Möller, 37, hat jahrelang als Handwerker gearbeitet, meistens musste er Dächer reparieren. Mit Anfang 30 wechselte er zur Berliner Stadtreinigung, wo er schon als Kind immer arbeiten wollte. Sein Vater war auch schon Müllmann. "Er war immer mein Held, weil er ein großes, oranges Auto fahren durfte", sagt Möller.
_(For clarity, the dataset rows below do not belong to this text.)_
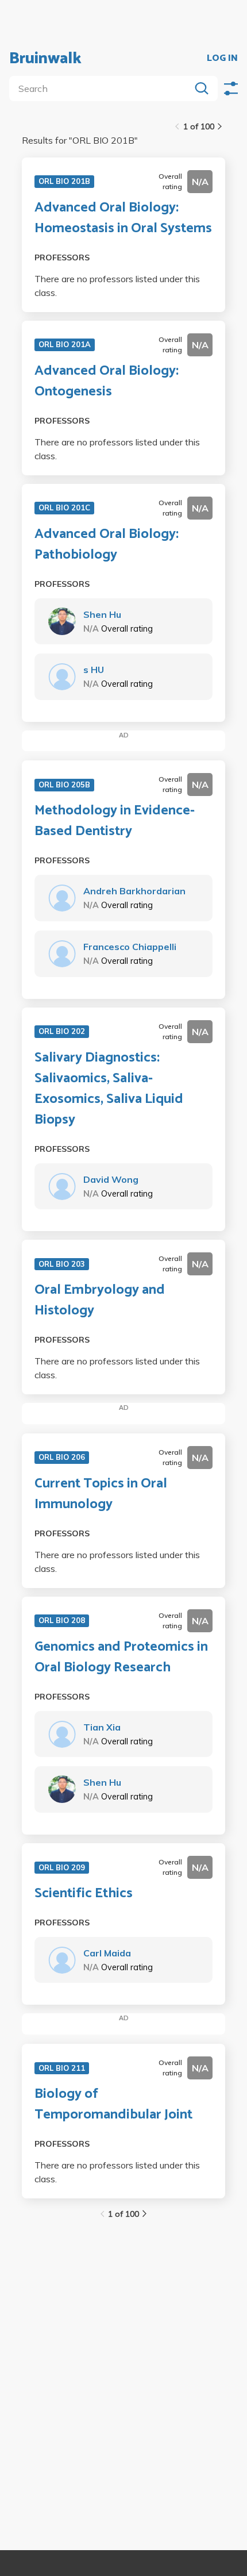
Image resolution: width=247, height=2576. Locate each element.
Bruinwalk (45, 58)
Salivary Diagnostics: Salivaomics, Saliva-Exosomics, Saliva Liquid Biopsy (108, 1089)
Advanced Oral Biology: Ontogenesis (106, 381)
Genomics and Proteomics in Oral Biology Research (121, 1657)
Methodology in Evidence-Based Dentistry (114, 821)
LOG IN (222, 58)
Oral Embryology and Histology (99, 1300)
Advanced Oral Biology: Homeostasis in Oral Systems (123, 218)
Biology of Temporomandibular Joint (113, 2104)
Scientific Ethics (83, 1893)
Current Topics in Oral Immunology (100, 1494)
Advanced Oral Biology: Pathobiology (106, 545)
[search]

Auch sein Bruder arbeitet als Müllmann, manchmal fährt Möller mit ihm auf einer Tour, dann holen sie gemeinsam die Tonnen aus den Hinterhöfen.
Möller gehe jeden Morgen gerne zur Frühschicht, erzählt er. Die meisten Menschen würden sich für seine Arbeit bedanken, wenn sie ihm in seiner Schutzkleidung begegnen. "Viele lächeln mich einfach nur an. Auch das hilft mir schon dabei, den Job jeden Tag durchzuziehen." Wütend mache ihn nur, wenn Autofahrer laut hupen, weil der Müllwagen kurz die Straße blockiert oder ihn fast umfahren. "Ich ärgere mich dann kurz, weil ich mal wieder drei Minuten meiner Lebenszeit an jemanden verschwendet habe, der einfach nicht versteht, dass ich nur meine Arbeit mache."
Im Podcast erzählt Möller auch über Ratten, die aus den Mülltonnen springen, warum Teddybären an seinem Lkw hängen und wie er sich von seiner anstrengenden Arbeit erholt.